**Stored items**:
--- --- ---

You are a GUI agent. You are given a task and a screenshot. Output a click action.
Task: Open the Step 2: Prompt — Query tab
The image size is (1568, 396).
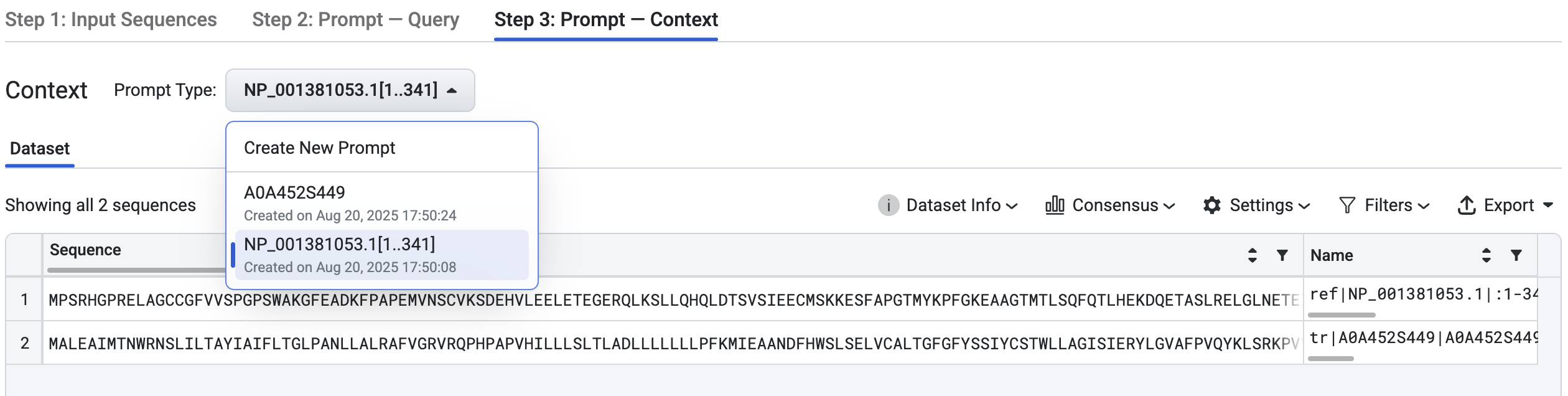pos(356,19)
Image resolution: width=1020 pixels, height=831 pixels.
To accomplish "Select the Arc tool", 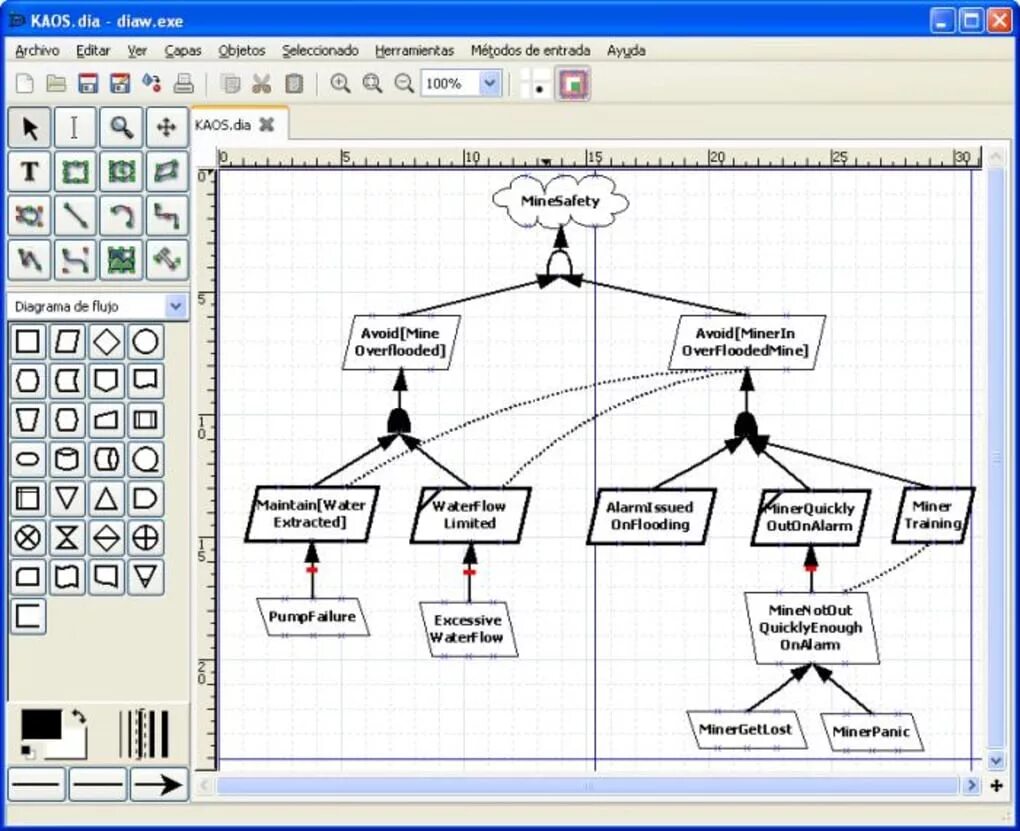I will tap(120, 217).
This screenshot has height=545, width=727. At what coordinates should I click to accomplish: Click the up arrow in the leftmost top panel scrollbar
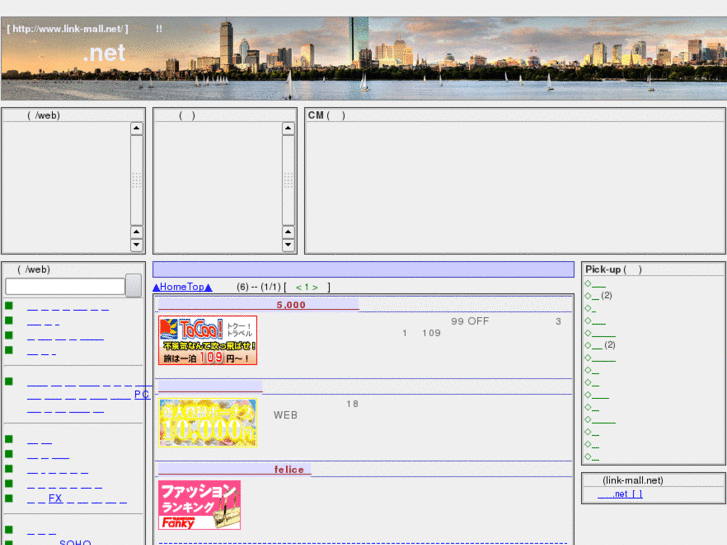(137, 129)
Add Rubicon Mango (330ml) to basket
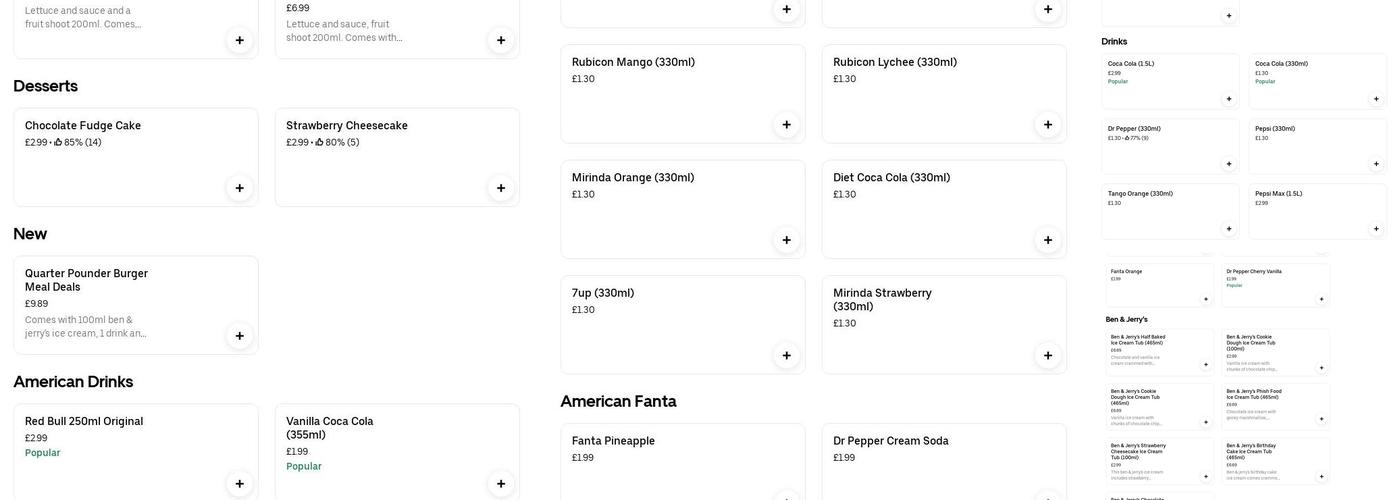Viewport: 1400px width, 500px height. pyautogui.click(x=786, y=125)
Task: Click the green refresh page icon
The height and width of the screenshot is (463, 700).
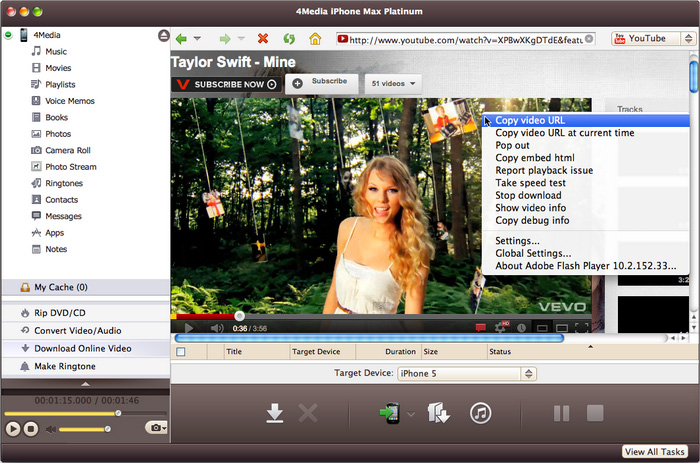Action: (x=289, y=39)
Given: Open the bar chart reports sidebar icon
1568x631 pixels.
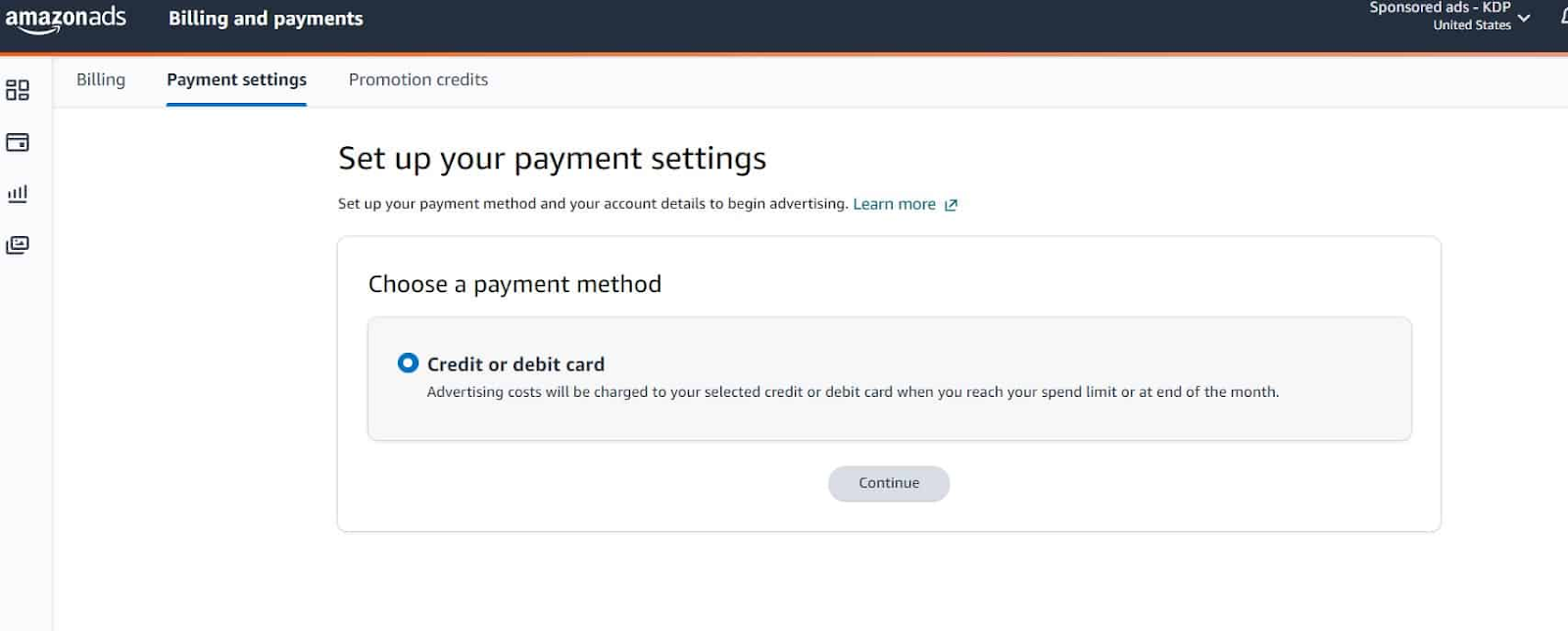Looking at the screenshot, I should (x=18, y=193).
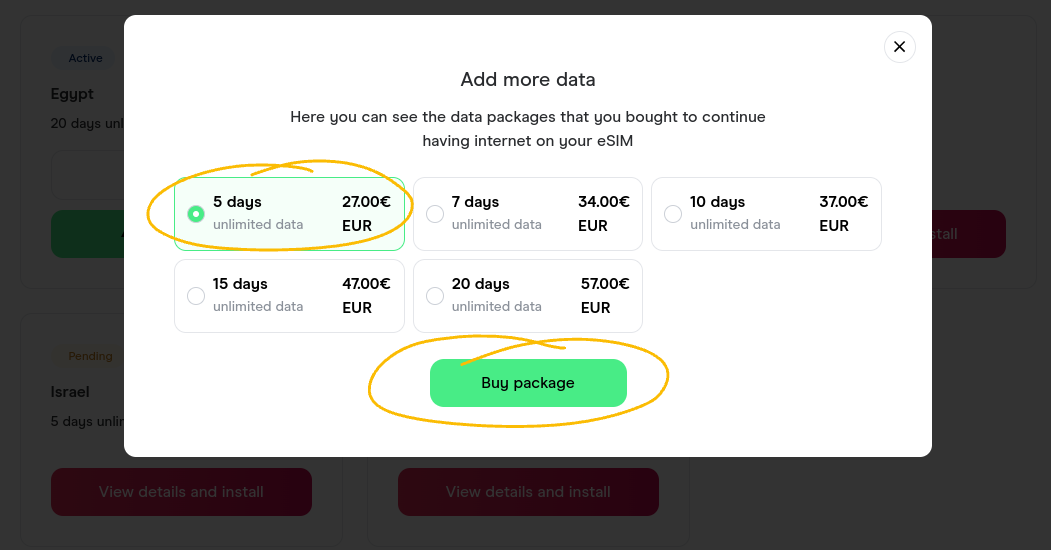Click the 37.00€ EUR price label
This screenshot has height=550, width=1051.
tap(843, 214)
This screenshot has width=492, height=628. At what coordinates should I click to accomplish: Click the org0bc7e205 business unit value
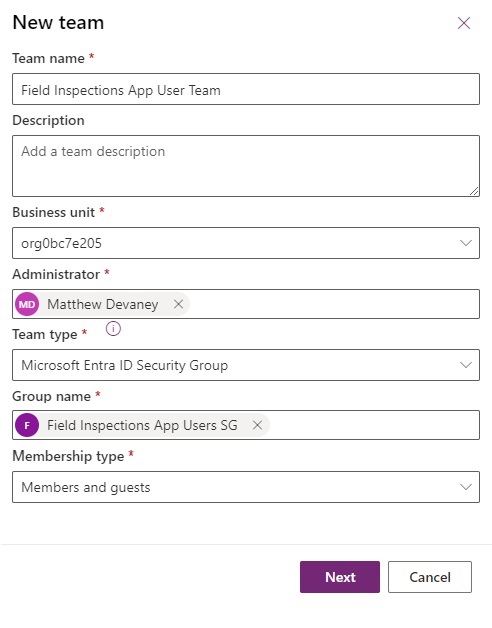[61, 244]
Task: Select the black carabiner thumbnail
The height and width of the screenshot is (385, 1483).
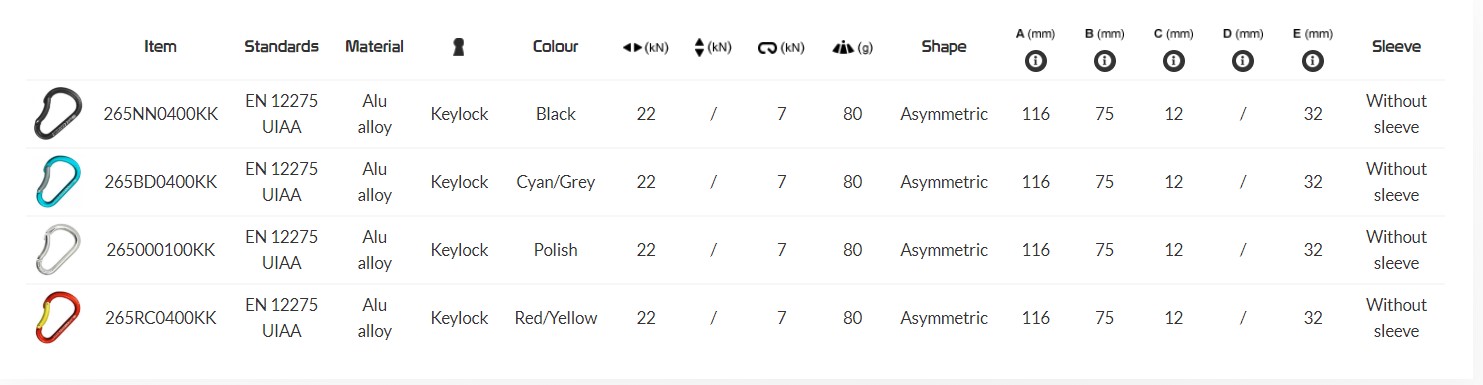Action: tap(56, 113)
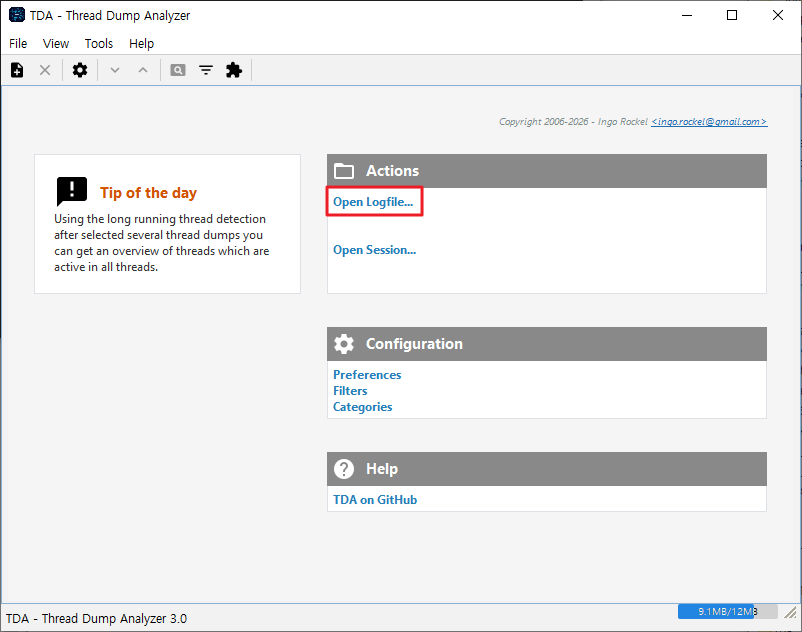Click the filters toolbar icon
The height and width of the screenshot is (632, 802).
pyautogui.click(x=206, y=70)
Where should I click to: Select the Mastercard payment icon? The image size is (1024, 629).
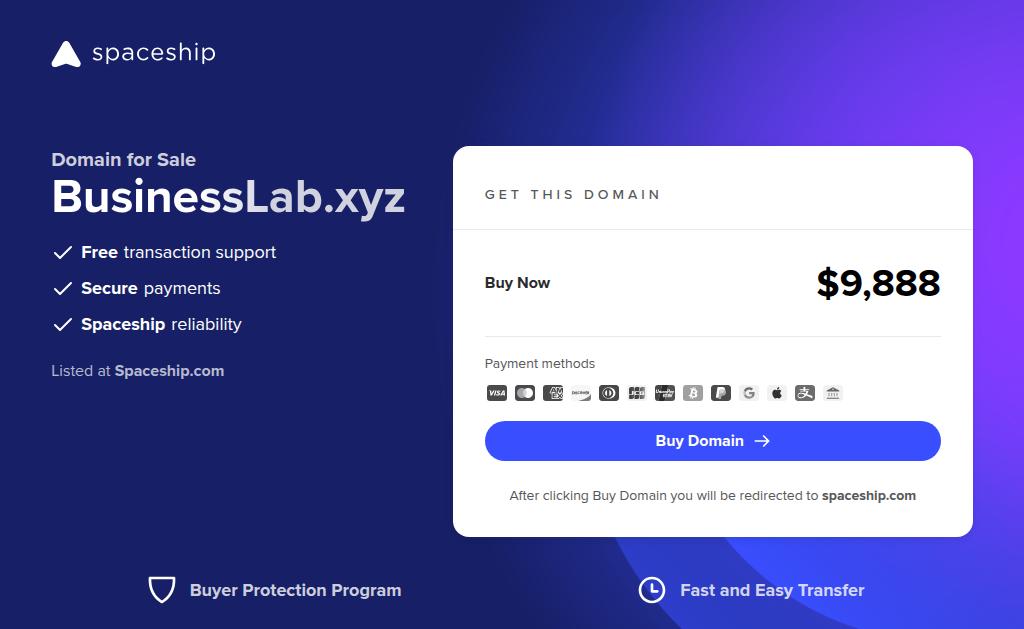tap(525, 393)
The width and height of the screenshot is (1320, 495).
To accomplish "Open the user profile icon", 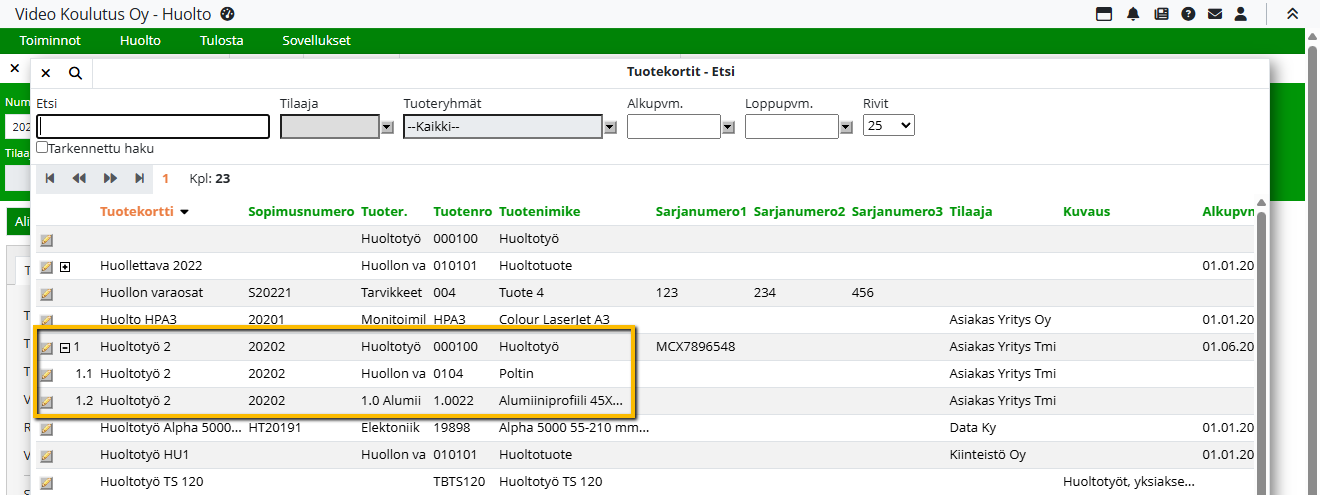I will [1241, 14].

--- --- ---

**WORK INSTRUCTIONS**:
Nothing but the lines above, starting at the line that contains "This screenshot has width=492, height=628." and ending at the line that contains "Task: Select the black carabiner thumbnail", should be given again, exactly and without the pictures.

**WRITTEN ANSWER**:
This screenshot has width=492, height=628. At what coordinates should I click to accomplish: Click the org0bc7e205 business unit value
[61, 244]
Task: Select the black carabiner thumbnail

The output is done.